Kidd not sure how he’ll juggle Nets’ three bigs

As the Nets spend these final few days of the regular season gearing up for the playoffs, there hasn’t been much worth watching. The team is focusing more on resting players with nagging injuries and managing minutes for those who suit up over the final three games — including Sunday’s 97-88 win over the Magic in Brooklyn — rather than the final score.

But one thing that has been worth paying attention to is coach Jason Kidd’s sudden logjam at center, where the Nets have three players — Kevin Garnett, Andray Blatche and Mason Plumlee — worthy of minutes. However, it’s likely only two will be given significant game action once the playoffs begin next weekend in either Toronto or Chicago.

“I don’t know if I can play all three of them, but we’ll try to play all three,” Kidd said before Sunday’s game. “But coming up on the playoffs, and especially the first round with it spread out, [Garnett will have] a little bit more rest, so we’ll see.

“Sometimes there might be an odd guy out, that’s just the way it goes.”

As of now, it appears the odd man out is going to be Blatche, not because of poor play, but because of how well Plumlee has performed since Garnett missed the entire month of March and some of April because of back spasms.

Until then, there would have been little doubt Plumlee would have been on the short end of a center rotation — as he was in January, after the Nets initially made the switch to the small-ball lineup that’s delivered them so much success.

Because that lineup features only one traditional big, Garnett and Blatche got the vast majority of the minutes, with Plumlee filling in whenever Garnett was given a night off as part of a back-to-back set, or when they were blowing out an opponent.

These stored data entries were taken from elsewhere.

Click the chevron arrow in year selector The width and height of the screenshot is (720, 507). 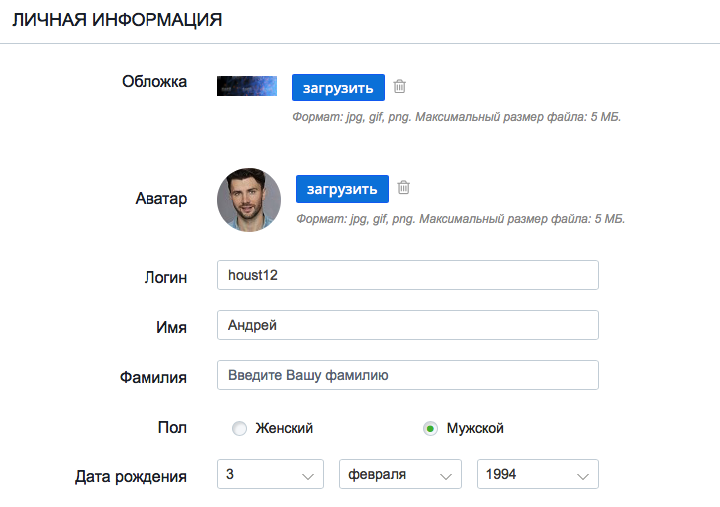click(x=583, y=477)
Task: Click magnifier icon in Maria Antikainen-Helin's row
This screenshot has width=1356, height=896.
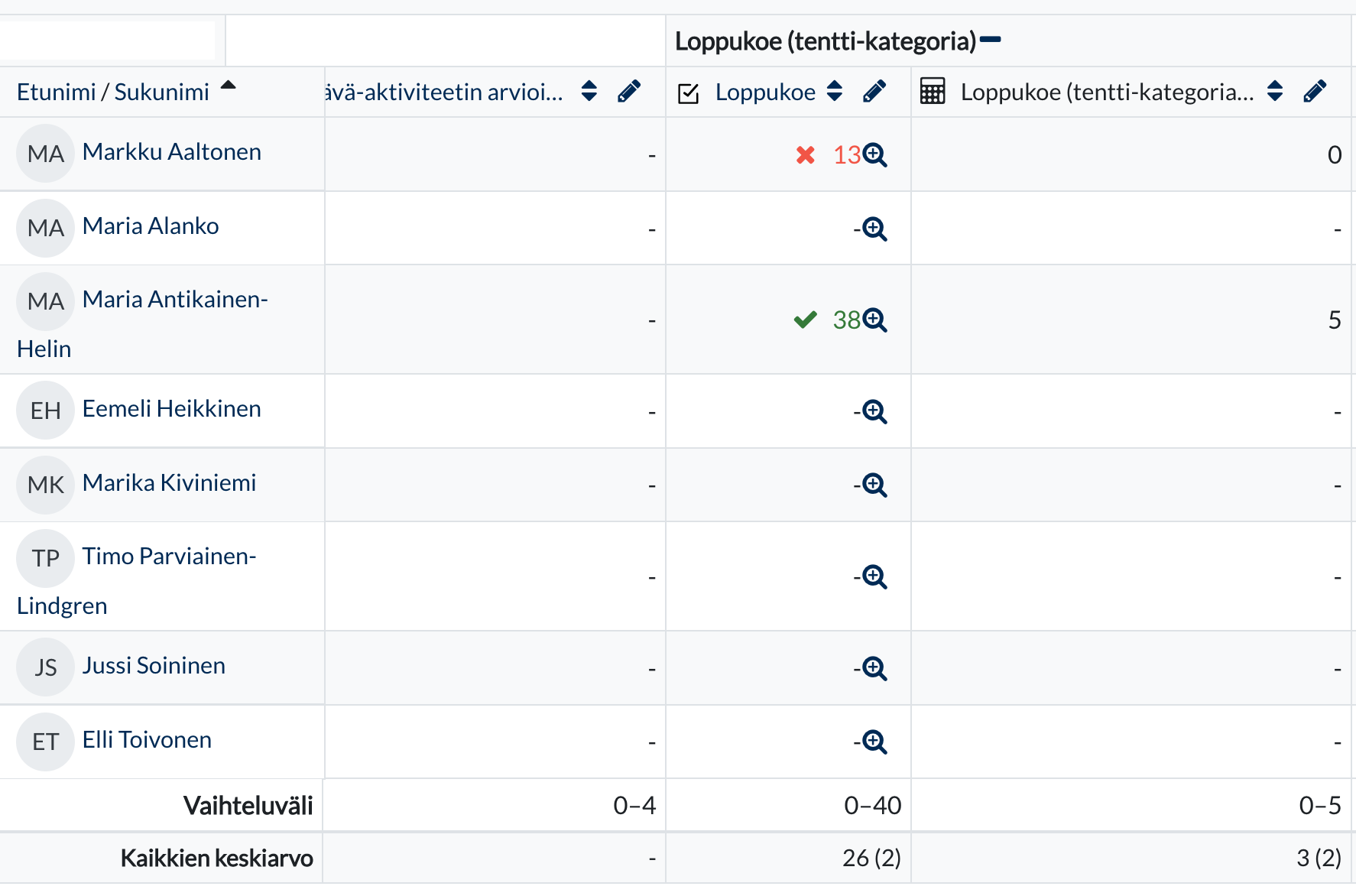Action: [x=874, y=320]
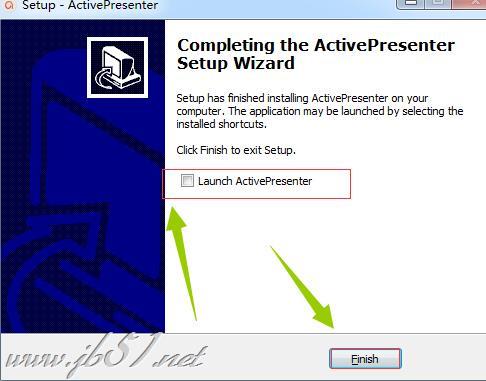The height and width of the screenshot is (381, 486).
Task: Click the blue wizard side banner
Action: [83, 176]

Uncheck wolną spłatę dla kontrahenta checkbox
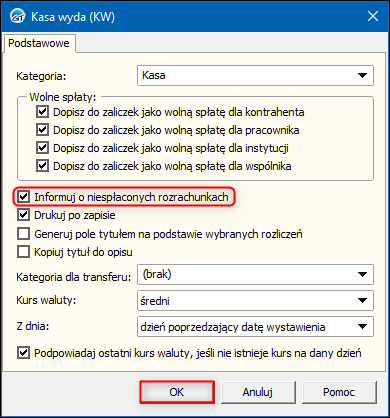click(42, 112)
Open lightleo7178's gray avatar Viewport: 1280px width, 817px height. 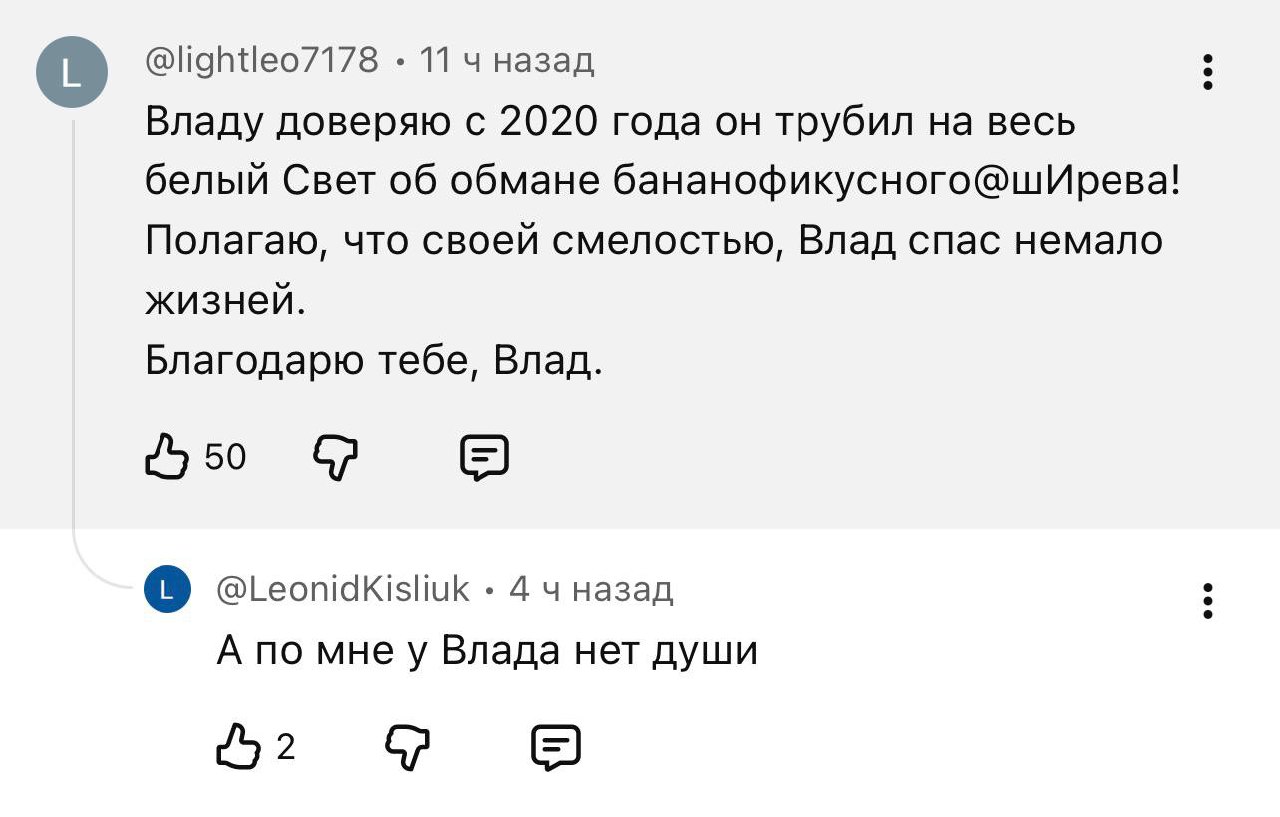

But Garnett’s injury opened up a door for Plumlee, who has taken the opportunity and run with it. Since replacing Garnett on March 1, he’s averaged nine points and six rebounds, including going for 17 and 11 in Sunday’s win. His numbers are even more impressive in April, when he’s averaged 11.6 points and 5.6 rebounds while shooting an absurd 82.6 percent from the field (38-for-46).

“I’m just anticipating when guys are going to hit me,” Plumlee said. “They’re hitting me in stride.

“It’s all [shots] right around the rim, so they’re shots I should be hitting at a high percentage.”

When Garnett returned April 5, it was assumed Plumlee would go back to being the third big man in the rotation, but so far that hasn’t been the case. Blatche didn’t play at all against the Hawks on Friday, a healthy scratch after missing the previous two games with an illness. Blatche then played less than seven minutes against the Magic.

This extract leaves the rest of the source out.